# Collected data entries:
• • • •

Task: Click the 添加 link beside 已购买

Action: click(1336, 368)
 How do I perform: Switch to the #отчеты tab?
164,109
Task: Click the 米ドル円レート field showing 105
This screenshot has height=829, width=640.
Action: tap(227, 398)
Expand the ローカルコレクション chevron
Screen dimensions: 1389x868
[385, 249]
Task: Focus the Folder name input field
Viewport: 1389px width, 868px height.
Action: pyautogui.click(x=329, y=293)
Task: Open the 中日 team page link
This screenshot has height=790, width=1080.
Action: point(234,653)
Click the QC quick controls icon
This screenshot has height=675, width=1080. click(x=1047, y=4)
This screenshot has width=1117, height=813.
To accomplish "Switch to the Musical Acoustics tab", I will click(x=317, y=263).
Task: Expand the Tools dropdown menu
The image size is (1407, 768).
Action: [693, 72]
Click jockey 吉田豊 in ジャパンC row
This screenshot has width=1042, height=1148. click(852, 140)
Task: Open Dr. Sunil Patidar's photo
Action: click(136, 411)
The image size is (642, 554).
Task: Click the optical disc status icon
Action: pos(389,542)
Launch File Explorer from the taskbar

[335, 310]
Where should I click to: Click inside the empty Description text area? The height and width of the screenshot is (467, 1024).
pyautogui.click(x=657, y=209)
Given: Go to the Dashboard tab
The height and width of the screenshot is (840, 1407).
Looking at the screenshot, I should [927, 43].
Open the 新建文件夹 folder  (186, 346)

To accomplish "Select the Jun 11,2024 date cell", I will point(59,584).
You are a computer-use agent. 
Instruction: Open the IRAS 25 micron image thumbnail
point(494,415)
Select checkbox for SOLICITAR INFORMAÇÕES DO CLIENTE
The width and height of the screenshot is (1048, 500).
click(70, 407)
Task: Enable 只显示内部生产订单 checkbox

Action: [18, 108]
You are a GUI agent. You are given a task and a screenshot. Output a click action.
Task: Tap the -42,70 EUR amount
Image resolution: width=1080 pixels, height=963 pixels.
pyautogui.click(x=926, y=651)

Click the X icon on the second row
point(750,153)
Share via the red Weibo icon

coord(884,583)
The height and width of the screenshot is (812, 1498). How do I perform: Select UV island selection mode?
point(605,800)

• • • •

# Exercise:
Please copy all of the data above exactly.

# Answer area:
Task: Click the 添加 link beside 已购买

Action: click(1336, 368)
 How do I perform: Switch to the #отчеты tab?
164,109
Task: Click the 米ドル円レート field showing 105
This screenshot has height=829, width=640.
Action: tap(227, 398)
Expand the ローカルコレクション chevron
Screen dimensions: 1389x868
[385, 249]
Task: Focus the Folder name input field
Viewport: 1389px width, 868px height.
Action: pyautogui.click(x=329, y=293)
Task: Open the 中日 team page link
This screenshot has height=790, width=1080.
Action: point(234,653)
Click the QC quick controls icon
This screenshot has height=675, width=1080. click(x=1047, y=4)
This screenshot has width=1117, height=813.
To accomplish "Switch to the Musical Acoustics tab", I will click(x=317, y=263).
Task: Expand the Tools dropdown menu
The image size is (1407, 768).
Action: [693, 72]
Click jockey 吉田豊 in ジャパンC row
This screenshot has width=1042, height=1148. click(852, 140)
Task: Open Dr. Sunil Patidar's photo
Action: click(136, 411)
The image size is (642, 554).
Task: Click the optical disc status icon
Action: pos(389,542)
Launch File Explorer from the taskbar

[335, 310]
Where should I click to: Click inside the empty Description text area? The height and width of the screenshot is (467, 1024).
pyautogui.click(x=657, y=209)
Given: Go to the Dashboard tab
The height and width of the screenshot is (840, 1407).
Looking at the screenshot, I should [927, 43].
Open the 新建文件夹 folder  (186, 346)

To accomplish "Select the Jun 11,2024 date cell", I will point(59,584).
You are a computer-use agent. 
Instruction: Open the IRAS 25 micron image thumbnail
point(494,415)
Select checkbox for SOLICITAR INFORMAÇÕES DO CLIENTE
The width and height of the screenshot is (1048, 500).
click(70, 407)
Task: Enable 只显示内部生产订单 checkbox

Action: [18, 108]
You are a GUI agent. You are given a task and a screenshot. Output a click action.
Task: Tap the -42,70 EUR amount
Image resolution: width=1080 pixels, height=963 pixels.
pyautogui.click(x=926, y=651)

Click the X icon on the second row
point(750,153)
Share via the red Weibo icon

coord(884,583)
The height and width of the screenshot is (812, 1498). How do I perform: Select UV island selection mode?
point(605,800)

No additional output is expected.